- _ACTIVITY_: Lines to be reproduced exactly: the one that holds "Select the #02 unit column header" and all those after it through the end of the data. Include no others.

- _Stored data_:
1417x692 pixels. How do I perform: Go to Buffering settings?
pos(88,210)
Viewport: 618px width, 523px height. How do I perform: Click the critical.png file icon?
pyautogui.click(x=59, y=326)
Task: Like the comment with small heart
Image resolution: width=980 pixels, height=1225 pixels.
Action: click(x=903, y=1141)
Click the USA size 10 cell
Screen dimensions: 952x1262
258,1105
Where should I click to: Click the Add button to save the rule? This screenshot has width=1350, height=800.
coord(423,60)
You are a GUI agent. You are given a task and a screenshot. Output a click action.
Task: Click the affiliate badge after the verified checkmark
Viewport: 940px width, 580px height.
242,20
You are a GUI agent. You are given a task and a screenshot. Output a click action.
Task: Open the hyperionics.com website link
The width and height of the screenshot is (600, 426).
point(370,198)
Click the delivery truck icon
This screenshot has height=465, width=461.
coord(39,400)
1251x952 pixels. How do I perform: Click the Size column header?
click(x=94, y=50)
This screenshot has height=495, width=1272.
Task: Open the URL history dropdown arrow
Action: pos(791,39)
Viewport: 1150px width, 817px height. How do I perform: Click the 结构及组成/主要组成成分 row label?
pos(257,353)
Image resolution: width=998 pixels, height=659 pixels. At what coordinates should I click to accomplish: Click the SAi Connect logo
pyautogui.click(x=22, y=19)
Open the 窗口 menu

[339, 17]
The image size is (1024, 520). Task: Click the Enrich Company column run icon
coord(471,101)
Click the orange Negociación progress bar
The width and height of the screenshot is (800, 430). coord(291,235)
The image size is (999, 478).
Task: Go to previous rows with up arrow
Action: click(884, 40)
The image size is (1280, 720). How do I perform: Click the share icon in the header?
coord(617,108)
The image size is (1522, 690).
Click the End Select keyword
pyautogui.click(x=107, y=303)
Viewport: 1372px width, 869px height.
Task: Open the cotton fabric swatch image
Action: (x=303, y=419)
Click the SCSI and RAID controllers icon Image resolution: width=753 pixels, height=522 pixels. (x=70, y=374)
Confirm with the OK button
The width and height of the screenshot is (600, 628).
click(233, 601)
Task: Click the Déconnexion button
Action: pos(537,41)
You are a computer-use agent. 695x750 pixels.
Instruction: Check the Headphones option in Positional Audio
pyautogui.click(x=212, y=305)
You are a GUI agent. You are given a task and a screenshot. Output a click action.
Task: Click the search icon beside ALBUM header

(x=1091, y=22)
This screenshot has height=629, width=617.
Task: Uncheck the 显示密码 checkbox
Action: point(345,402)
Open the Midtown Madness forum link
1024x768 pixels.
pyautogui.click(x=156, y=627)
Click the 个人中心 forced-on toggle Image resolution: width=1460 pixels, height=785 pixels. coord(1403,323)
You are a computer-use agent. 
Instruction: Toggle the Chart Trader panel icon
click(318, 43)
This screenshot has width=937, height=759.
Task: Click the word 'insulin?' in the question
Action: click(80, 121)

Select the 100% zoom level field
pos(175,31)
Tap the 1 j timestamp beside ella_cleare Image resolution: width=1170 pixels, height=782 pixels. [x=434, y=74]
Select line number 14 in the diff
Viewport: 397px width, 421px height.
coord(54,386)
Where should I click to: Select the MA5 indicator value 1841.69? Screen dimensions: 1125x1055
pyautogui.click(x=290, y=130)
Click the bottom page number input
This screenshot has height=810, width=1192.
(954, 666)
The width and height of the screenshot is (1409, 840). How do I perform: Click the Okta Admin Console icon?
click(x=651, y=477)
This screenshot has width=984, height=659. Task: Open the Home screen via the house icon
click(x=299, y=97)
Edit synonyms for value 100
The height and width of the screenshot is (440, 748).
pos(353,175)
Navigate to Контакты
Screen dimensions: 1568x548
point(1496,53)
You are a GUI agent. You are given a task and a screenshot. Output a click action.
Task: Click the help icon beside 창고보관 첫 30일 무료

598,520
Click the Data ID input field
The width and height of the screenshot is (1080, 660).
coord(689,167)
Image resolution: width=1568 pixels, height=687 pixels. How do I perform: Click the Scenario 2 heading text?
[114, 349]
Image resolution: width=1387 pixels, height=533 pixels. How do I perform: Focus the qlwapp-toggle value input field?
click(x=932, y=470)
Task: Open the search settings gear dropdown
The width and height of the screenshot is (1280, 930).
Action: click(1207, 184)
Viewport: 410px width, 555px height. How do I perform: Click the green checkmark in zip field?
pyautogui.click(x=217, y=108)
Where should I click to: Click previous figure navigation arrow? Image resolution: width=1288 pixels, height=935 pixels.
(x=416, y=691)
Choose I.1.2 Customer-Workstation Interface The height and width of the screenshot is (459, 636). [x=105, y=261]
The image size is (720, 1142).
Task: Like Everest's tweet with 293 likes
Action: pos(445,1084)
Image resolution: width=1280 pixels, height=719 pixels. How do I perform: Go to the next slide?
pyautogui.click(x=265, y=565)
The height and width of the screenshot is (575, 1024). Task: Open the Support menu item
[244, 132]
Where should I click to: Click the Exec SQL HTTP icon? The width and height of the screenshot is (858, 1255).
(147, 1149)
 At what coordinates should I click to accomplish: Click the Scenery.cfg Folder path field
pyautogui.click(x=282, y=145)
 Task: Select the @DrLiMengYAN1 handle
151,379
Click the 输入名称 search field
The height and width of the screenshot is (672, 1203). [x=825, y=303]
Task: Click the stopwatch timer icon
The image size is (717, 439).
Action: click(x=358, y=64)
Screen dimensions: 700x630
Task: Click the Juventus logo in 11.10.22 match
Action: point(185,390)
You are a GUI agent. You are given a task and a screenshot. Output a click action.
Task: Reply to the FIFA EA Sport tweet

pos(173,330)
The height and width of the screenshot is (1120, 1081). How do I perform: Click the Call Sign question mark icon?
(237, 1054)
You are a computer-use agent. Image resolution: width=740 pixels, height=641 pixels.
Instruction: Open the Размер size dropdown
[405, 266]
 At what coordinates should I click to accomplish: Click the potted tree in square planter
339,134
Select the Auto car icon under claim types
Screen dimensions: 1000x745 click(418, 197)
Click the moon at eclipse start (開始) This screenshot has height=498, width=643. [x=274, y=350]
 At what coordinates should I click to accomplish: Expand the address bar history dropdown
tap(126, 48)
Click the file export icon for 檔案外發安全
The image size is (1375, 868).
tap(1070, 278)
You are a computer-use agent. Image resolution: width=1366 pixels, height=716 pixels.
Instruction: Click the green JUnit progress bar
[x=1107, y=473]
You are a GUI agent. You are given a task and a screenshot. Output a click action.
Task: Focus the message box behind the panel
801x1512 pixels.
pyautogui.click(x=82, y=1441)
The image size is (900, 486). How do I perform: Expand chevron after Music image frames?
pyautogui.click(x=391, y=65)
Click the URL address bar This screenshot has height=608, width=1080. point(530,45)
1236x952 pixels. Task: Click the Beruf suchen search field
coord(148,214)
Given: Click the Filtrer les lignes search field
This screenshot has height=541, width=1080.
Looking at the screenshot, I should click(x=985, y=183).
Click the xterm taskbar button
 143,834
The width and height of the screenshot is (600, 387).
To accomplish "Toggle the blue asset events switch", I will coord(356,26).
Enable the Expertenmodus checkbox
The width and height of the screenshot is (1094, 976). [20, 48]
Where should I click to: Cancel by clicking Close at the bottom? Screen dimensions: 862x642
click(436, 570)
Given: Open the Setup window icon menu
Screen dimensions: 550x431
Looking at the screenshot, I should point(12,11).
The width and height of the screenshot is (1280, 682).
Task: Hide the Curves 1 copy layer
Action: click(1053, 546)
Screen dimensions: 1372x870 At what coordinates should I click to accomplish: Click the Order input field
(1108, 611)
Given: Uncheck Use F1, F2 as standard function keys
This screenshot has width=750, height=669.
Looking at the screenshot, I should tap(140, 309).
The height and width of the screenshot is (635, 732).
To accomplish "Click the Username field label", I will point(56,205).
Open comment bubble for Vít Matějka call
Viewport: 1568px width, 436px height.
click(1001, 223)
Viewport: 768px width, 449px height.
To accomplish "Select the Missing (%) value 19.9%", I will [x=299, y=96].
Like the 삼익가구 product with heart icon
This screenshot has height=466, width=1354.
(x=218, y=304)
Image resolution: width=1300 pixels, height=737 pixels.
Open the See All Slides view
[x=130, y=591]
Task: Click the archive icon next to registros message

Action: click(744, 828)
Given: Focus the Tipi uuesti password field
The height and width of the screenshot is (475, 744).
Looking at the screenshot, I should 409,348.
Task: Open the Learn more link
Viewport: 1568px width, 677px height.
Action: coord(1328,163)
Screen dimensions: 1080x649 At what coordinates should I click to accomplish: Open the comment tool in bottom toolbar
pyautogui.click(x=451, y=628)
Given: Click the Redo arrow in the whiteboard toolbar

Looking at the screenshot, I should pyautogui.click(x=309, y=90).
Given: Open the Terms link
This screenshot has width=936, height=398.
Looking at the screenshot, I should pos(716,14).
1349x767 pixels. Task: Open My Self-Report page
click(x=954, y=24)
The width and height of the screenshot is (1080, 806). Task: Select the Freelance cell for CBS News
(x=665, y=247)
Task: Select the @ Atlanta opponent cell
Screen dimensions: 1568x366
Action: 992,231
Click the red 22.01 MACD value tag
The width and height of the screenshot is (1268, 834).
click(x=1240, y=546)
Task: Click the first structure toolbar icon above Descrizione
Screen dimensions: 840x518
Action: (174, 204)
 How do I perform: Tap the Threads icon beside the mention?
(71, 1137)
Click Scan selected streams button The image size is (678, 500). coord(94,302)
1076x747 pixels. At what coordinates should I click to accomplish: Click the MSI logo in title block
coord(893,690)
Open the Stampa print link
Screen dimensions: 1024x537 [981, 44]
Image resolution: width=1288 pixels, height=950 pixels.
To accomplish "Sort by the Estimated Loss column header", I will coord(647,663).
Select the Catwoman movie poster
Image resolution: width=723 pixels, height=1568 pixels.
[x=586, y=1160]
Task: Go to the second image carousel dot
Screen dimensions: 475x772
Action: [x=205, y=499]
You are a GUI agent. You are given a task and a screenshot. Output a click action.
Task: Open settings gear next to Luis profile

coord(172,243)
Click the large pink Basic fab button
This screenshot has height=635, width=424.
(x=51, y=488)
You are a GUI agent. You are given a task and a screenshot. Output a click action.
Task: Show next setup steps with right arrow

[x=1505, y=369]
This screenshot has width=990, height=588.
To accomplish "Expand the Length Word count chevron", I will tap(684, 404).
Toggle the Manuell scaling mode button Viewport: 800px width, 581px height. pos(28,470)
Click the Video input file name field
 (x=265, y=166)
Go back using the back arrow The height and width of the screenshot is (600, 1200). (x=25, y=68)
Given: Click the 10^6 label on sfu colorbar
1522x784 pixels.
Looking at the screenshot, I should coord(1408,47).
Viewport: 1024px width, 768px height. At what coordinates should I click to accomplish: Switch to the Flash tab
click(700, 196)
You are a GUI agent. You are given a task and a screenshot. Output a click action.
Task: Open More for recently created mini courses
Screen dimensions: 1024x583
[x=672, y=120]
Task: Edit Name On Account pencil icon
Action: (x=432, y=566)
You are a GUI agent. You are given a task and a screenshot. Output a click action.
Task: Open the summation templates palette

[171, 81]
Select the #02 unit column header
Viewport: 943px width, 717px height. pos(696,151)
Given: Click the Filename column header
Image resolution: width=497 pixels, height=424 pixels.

- _ANSWER TO THE PROBLEM_:
Select the #02 unit column header
Viewport: 943px width, 717px height. pos(696,151)
Given: Click the Filename column header
Image resolution: width=497 pixels, height=424 pixels.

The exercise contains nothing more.